→ Written instruction 1
Return the part of the TransMilenio map article starting with "This map invokes" and going on through "gondolas all interact.", copied word for word.
→ Written instruction 2
Resume the TransMilenio map article from its last sentence and keep writing in the same vein.

→ Text extract
#####

If you look for a map of Bogotá’s TransMilenio network, you’ll find something like this:
Note that north is to the left on most standard Bogotá maps.
This is not, of course, a map of the whole network. It barely even begins to explain what the buses do. In fact, what the buses do — even the biggest buses providing high-capacity transit — is so complicated that it may impossible to map clearly.
This map invokes a familiar stylistic language from metro maps worldwide: A solid line of a certain color means direct service between all the dots on that line. Where two lines cross at the same station dot, that means you can connect between those services there. The style is so pervasive and effective that some cities without much rail service draw their bus services this way. (Here’s the bus map in Wellington, New Zealand, for example). Just down the hill from Bogotá, the Medellín Metro system uses this familiar style to show how their rail, bus rapid transit, and gondolas all interact.
But Bogotá’s map doesn’t work that way. No logical metro network would have lines like B, A, and H as they appear on this map, meeting end to end. In the usual metro map language this would mean you have to transfer twice to keep going in the same direction, which would be silly. But that’s not what it means here.
This is a map of branded corridors of buses, a concept that takes some explaining. The green line B on the map means that along this corridor, a bunch of buses whose line numbers start with B all operate. But those buses are coming from points all across the network, bearing their B number.

#####

→ Dataset entries

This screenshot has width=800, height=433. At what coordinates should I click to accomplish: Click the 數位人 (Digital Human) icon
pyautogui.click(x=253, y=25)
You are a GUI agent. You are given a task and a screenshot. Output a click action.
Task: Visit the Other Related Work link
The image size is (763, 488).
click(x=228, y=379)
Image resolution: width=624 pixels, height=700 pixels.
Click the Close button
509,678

#####

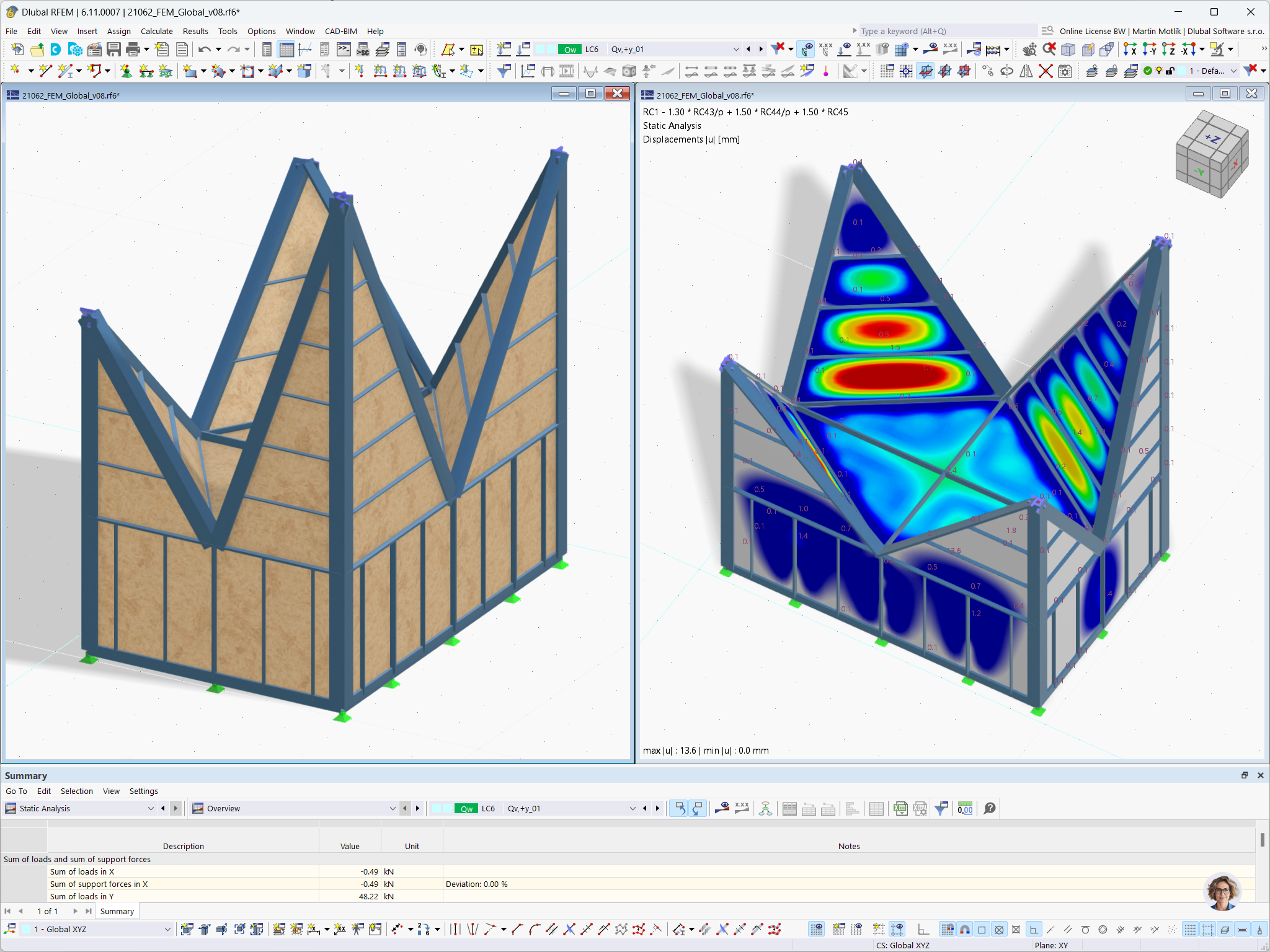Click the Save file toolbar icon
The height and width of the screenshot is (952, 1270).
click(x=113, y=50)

#####

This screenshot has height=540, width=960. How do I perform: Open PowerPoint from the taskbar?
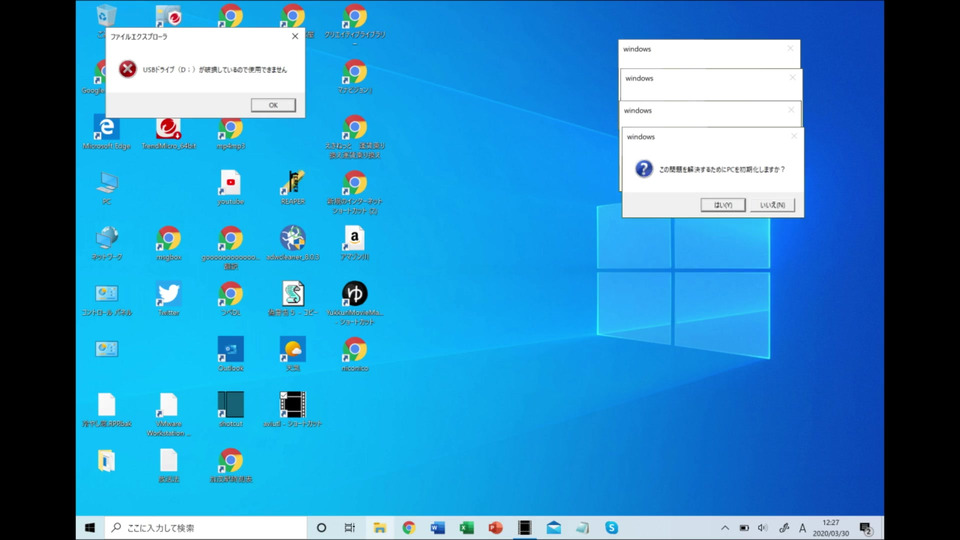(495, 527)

#####

→ Exercise result 1
This map invokes a familiar stylistic language from metro maps worldwide: A solid line of a certain color means direct service between all the dots on that line. Where two lines cross at the same station dot, that means you can connect between those services there. The style is so pervasive and effective that some cities without much rail service draw their bus services this way. (Here’s the bus map in Wellington, New Zealand, for example). Just down the hill from Bogotá, the Medellín Metro system uses this familiar style to show how their rail, bus rapid transit, and gondolas all interact.

→ Exercise result 2
Here’s the explanatory sign of a single station, Virrey on the B segment. (Click any photo to enlarge and sharpen.)
This sign lists every bus route that stops at this station, with a list of the other stations that each route serves. The colors match the map. We’re on the green “B” segment so sure enough, there a lot of green B bus routes. But those buses are nowhere near the majority of all the buses that stop here. In fact, if you’re traveling between two B stations, the next bus that does that may not be a B bus at all. What’s more, the next B bus may not take you to the B station you want, because of their complicated skip-stop patterns. So you really have to check that the bus you get on is stopping exactly where you want to stop.
Why so many different patterns? This is the compounded effect of two kinds of complexity:
- They are trying to run direct service from this corridor to every other corridor in the network, so people don’t have to transfer.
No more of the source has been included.